E poi, spretenfete, questa frase, messa lì come la acca in Sonohra secondo Elio (citazione alta, ma non potevo esimermi). E non si capisce se gli occhi sono del padre, della madre, di Pip o del lettore che sta cercando di orizzontarsi, senza riuscirsi, e ha deciso di mettersi a piangere. Sembra di leggere un'espressione di matematica in cui le parentesi vengono aperte ad minchiam e alla fine sono dispari.

Rit. Aiuto.

Aiuto.

Aiuto.

La struttura delle frasi è pesante, pesantissima, oppressiva. Pesante perché ci sono troppi termini, troppi aggettivi, troppi giri di parole per dire cose che si possono dire più efficacemente con meno della metà dei vocaboli.

Esempio: "Con quel pesante pensiero scolpito nella mente, raggiunse la sua casa di legno."

Il pesante pensiero scolpito mi pesa sulla lingua, sulle corde vocali, su tutto. È greve alla lettura. E non serve a nulla. Annoia a morte chiunque lo legga.

Altro problema in questa frase: raggiunse la sua casa di legno. Siccome all'inizio del capitolo il ragazzo sta andando a casa, e dopo sette/otto paragrafi non solo non è ancora arrivato, ma te ne esci con questa frase, sembra quasi che Pip – a metà della strada fatta per andar a casa sua dove lo aspettano i genitori, abbia una sua casa – più sua, intendo, diversa da quella dei genitori - peccato tu abbia appena detto che ad aspettarlo a casa ci sono i suoi, ma forse sono della casa sua e dei genitori e lui sta andando nella casa sua sua. Lo vedi che casino? Quell'aggettivo possessivo non è solo inutile, è dannoso, crea confusione, spezza un ritmo che già va per i fatti suoi rispetto allo spartito.

Rit. Aiuto – Aiuto – Aiuto.

Ci sono troppi, inutili particolari che distolgono l'attenzione, e anche la pazienza, dal filo principale degli eventi. Sto povero cristiano sta rientrando a casa e deve vedere il padre prima che schiatti. La situazione è abbastanza urgente. Non puoi metterti a tergiversare piazzando tutto l'alfabeto di aggettivi e emozioni in coordinate e coordinate e ogni tanto causali e ogni tanto altre coordinate delle causali. Perché perdi la credibilità sull'urgenza millantata poco prima, caspita. E nel frattempo il padre è morto, piccolo dettaglio. Rileggi le frasi e chiediti se proprio tutte le coordinate/subordinate che hai inserito in un periodo, sono necessarie. Se sei in dubbio, taglia.
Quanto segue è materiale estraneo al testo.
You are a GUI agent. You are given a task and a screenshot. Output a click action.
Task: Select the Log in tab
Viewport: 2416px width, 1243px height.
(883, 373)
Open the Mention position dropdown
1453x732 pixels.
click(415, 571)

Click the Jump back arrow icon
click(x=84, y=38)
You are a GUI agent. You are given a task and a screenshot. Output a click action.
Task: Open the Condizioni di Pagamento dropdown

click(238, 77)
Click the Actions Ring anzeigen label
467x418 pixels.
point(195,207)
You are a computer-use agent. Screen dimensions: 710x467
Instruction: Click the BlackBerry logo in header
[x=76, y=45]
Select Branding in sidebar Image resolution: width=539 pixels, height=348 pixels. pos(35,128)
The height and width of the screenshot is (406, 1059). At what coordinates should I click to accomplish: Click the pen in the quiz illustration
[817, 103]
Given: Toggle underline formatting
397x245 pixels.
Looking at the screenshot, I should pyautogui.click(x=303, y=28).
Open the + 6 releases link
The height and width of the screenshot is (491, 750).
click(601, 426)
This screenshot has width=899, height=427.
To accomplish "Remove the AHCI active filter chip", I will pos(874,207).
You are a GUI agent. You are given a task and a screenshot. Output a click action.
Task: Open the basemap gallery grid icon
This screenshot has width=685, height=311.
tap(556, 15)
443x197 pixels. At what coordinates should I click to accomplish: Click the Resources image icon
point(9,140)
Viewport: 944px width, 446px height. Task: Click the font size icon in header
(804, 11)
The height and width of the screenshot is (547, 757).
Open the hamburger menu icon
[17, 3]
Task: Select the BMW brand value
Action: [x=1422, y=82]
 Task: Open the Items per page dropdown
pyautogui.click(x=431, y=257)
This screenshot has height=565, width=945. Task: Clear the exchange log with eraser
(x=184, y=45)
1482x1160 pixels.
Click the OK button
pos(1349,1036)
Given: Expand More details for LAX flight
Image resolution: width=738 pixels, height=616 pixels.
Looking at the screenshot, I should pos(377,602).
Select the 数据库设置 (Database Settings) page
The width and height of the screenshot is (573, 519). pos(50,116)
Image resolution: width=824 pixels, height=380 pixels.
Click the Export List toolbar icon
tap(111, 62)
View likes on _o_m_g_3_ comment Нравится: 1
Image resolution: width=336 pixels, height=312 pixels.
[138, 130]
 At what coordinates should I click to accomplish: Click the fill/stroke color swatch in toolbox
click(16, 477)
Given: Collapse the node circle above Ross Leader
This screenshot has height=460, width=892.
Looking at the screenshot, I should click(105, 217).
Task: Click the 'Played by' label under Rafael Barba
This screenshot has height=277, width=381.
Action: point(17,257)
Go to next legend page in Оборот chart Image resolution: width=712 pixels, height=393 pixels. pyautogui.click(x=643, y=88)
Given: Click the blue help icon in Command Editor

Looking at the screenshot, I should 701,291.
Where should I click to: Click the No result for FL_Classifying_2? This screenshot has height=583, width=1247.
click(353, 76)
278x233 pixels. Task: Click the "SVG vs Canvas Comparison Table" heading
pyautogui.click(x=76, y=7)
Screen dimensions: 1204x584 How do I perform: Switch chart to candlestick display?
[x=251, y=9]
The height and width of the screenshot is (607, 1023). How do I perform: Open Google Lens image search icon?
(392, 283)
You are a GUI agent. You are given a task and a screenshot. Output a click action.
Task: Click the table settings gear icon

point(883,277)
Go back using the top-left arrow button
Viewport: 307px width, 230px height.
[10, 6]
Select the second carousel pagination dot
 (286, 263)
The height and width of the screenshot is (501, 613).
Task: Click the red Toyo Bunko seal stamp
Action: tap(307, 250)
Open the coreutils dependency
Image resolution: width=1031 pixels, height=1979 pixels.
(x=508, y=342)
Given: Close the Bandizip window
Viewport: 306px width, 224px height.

Altra cosa, ultima, spero. Attenzione ai sinonimi. All'inizio del primo capitolo parli di un ragazzo che lavora nei campi. Poi diventa un garzone. Poi subisce più trasformazioni di un Pokemon. Quindi questo Pip chi peeep è? Io non capisco più nulla!

Presentazione e sviluppo dei personaggi. Ah, i personaggi, questi sconosciuti. Ah, scusate, questa era un'altra storia.

I personaggi ci sono – ce ne sono ben quattro in dieci capitoli, che non è un problema in sé e per sé. Si capisce che sono diversi e che hanno dei loro - oscuri - motivi per fare quello che fanno. Così oscuri che ad una prima occhiata si direbbe che fanno cose a caso. Il più delle volte infatti, non sembrano cavalcare l'onda degli eventi, quanto piuttosto sottostare ad avvenimenti casuali che succedono loro malgrado. Questo è una conseguenza diretta dell'uso – oserei dire abuso – del passivo, che veicola l'idea di essere succube di qualcosa. Ma il problema non è solo quello. La realtà è che le loro motivazioni sono talmente trasparenti, che in controluce si vede netta la figura del narratore che muove le varie figure come un burattinaio. Con la differenza che il burattinaio resta nascosto, mentre qui, il modo in cui gli eventi accadono è talmente slegato da risultare non credibile, a meno che ci sia appunto una personalità dietro le quinte che fa muovere tutto. Se te lo stai chiedendo, no. Non è una cosa positiva. Il narratore, anche quando sa tutto non deve mai, mai, mai, irrompere sulla scena. Non siamo mica Manzoni, o sì? No, non lo siamo. Ho risposto con l'aiuto del pubblico.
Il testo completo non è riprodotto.